Ready, Steady, Go! The Smashing Rise and Giddy Fall of Swinging London

Shawn Levy

It would be too easy to relegate 1960s “Swinging London” to the cartoons of Mike Myers’ Austin Powers films. Yes, there was a lot of paisley, pot and shagging going on. However, Shawn Levy’s latest tome reminds the reader that it truly was a renaissance that occurred—fashion, art, theater, music all underwent significant developments. And not necessarily from a desire to smash preconceptions.
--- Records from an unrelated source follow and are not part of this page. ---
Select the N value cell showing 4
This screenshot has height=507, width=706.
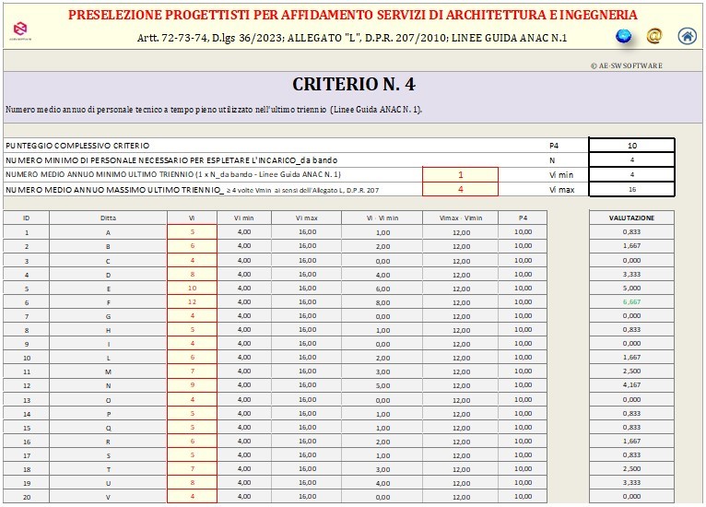pyautogui.click(x=631, y=159)
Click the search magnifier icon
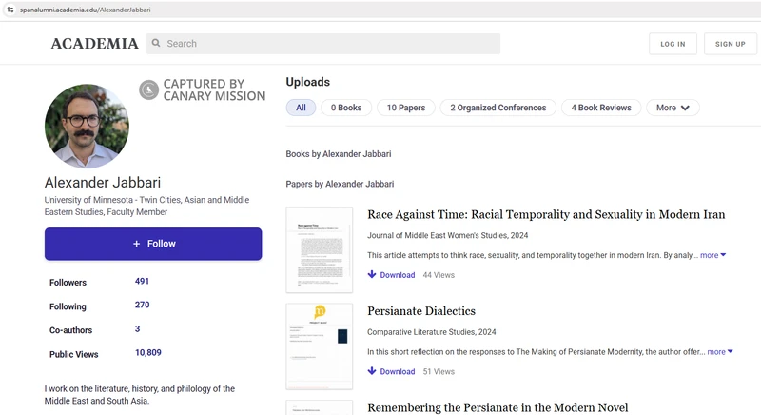 (x=157, y=44)
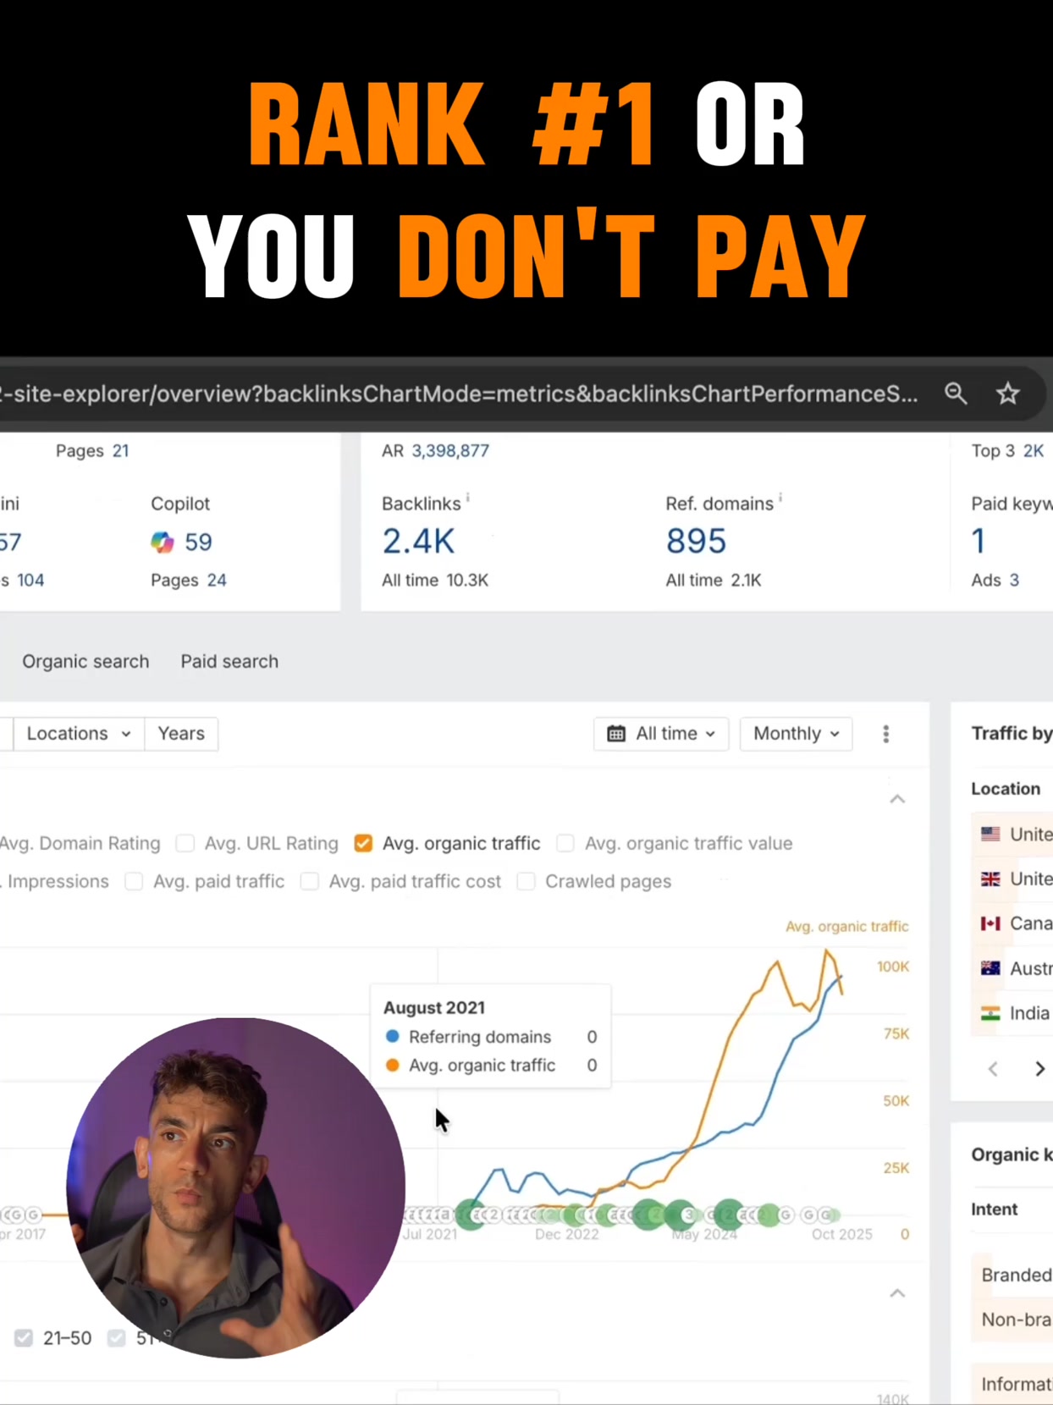
Task: Click the Copilot logo icon
Action: [x=163, y=542]
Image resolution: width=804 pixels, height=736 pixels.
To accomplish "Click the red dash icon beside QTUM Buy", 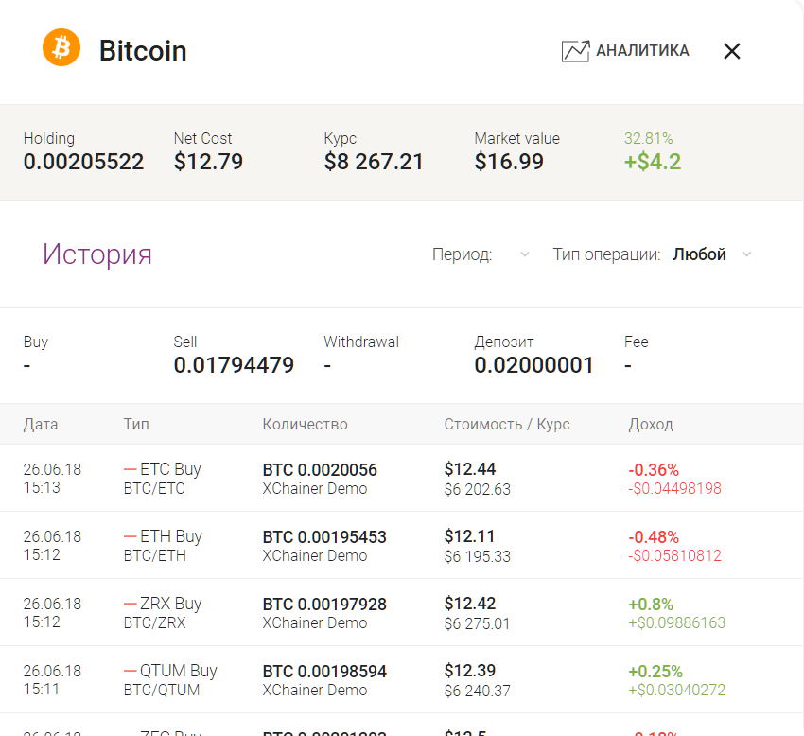I will pyautogui.click(x=131, y=671).
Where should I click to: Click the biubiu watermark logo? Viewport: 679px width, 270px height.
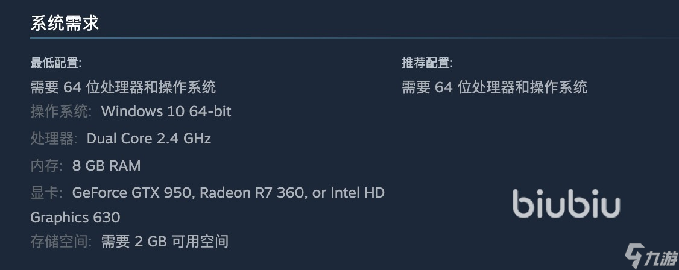coord(566,203)
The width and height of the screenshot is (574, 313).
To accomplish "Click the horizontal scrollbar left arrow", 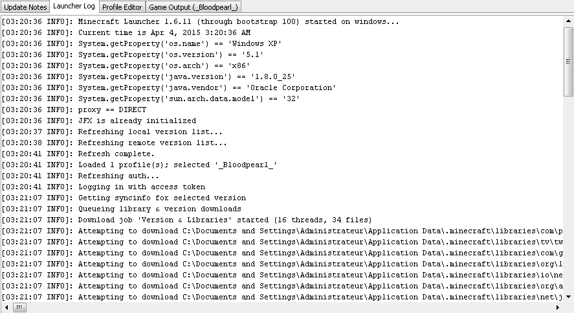I will (x=6, y=308).
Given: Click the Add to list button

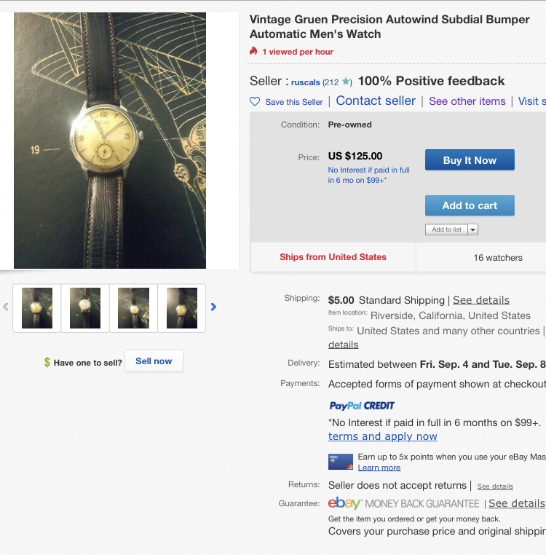Looking at the screenshot, I should pos(446,229).
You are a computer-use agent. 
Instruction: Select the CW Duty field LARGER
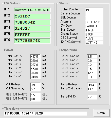point(94,26)
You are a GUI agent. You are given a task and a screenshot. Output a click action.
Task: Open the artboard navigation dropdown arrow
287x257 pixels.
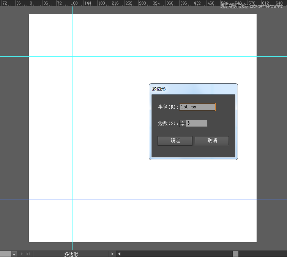pyautogui.click(x=14, y=254)
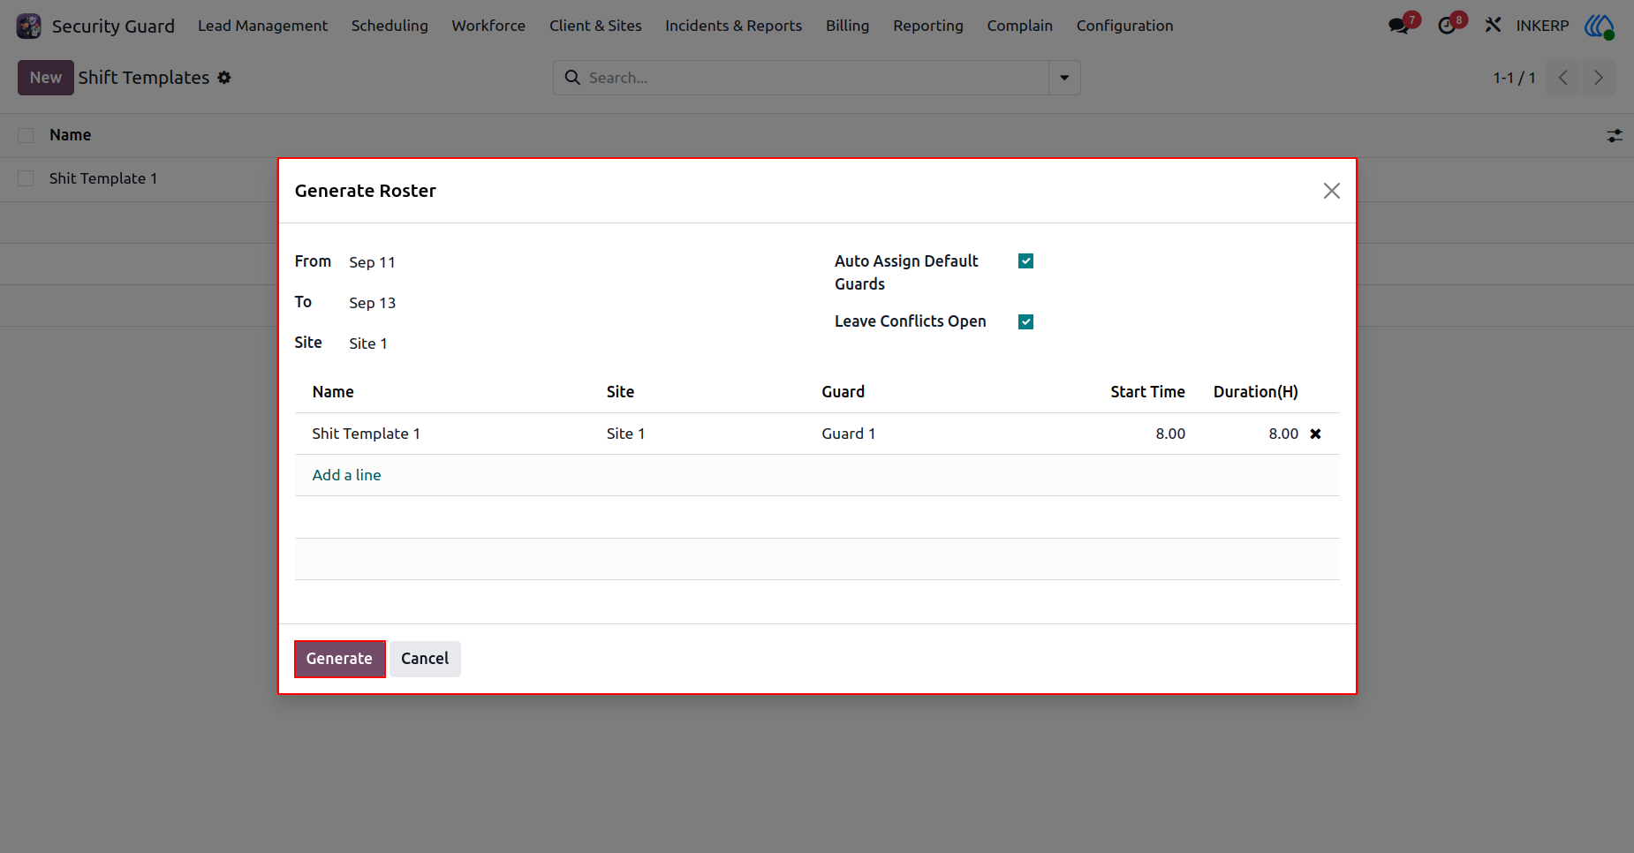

Each of the real-life characters here—fashion designer Mary Quant, photographer David Bailey, actor Terence Stamp, the Rolling Stones and so on—repeatedly emphasize, both in period interviews and in more recent reminiscences, that they were simply bored with the “same old way of doing things.” Many older Britons acted as if the country were still on World War II rationing, “scrimping and saving.” Mini-skirt popularizer Quant points out that the aforementioned “rationing” likely contributed to a crop of “skinny British girls,” making her slender, skimpy fashions not only possible but perhaps even inevitable.

Actor Stamp’s journey from working class hedonist to film star and spiritual seeker is perhaps the most entertaining and profound of the personal histories here. Levy’s book not only captures the zeitgeist of those days but also, more remarkably, superimposes their true significance onto modern times.